The deletion path is also available directly inside the App: open the left sidebar → About → tap Email us to delete my account. The same link is shown on the App’s sign-in screen for users who cannot sign in.

10. Children’s privacy

Nexus is an internal employer-issued tool. It is not directed at, and not intended for use by, anyone under the age of 18. We do not knowingly collect personal data from anyone under 18.

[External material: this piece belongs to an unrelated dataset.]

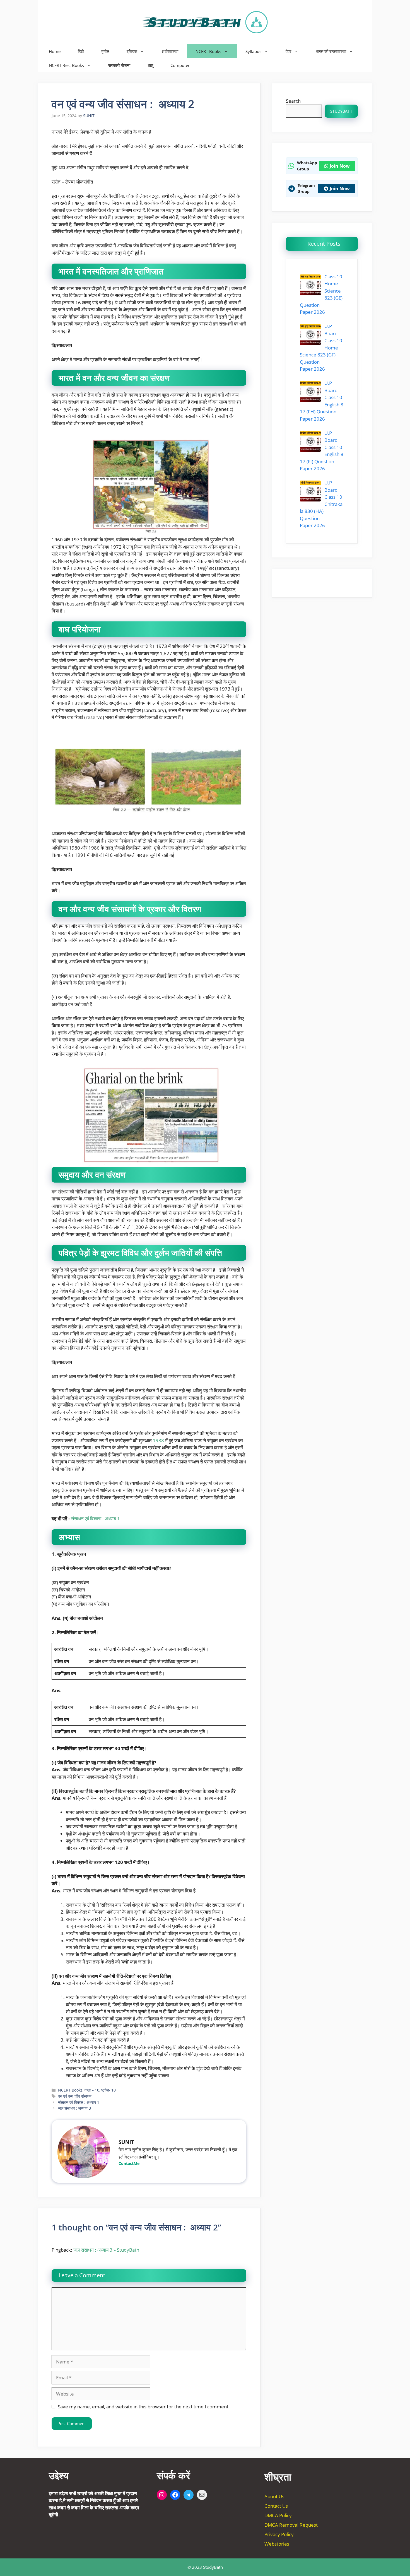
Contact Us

11. Permissions used by the App on Android

Nexus requests only the Android system permissions strictly necessary for its features:

INTERNET, ACCESS_NETWORK_STATE — to communicate with our server.
POST_NOTIFICATIONS — to display chat and task notifications.
FOREGROUND_SERVICE, FOREGROUND_SERVICE_DATA_SYNC, WAKE_LOCK — to keep our background sync working when the App is not on screen so notifications arrive promptly.
RECEIVE_BOOT_COMPLETED — to restore the background sync after the device is restarted.
REQUEST_IGNORE_BATTERY_OPTIMIZATIONS — optional; the App asks once if you would like to exempt it from battery optimisation so notifications are not delayed.
READ_MEDIA_IMAGES, READ_MEDIA_VIDEO, READ_EXTERNAL_STORAGE (older Android only) — to attach a photo or video from your gallery to a chat message. Files are read only when you explicitly pick them in the gallery picker.

The App does not request location, microphone, camera (other than the gallery picker), contacts, calendar, SMS, call log, or any other sensitive permission.

12. Changes to this policy

If we materially change how we handle personal data, we will update this page and notify staff inside the App before the change takes effect.

13. Contact

Questions or concerns about this policy: [email protected].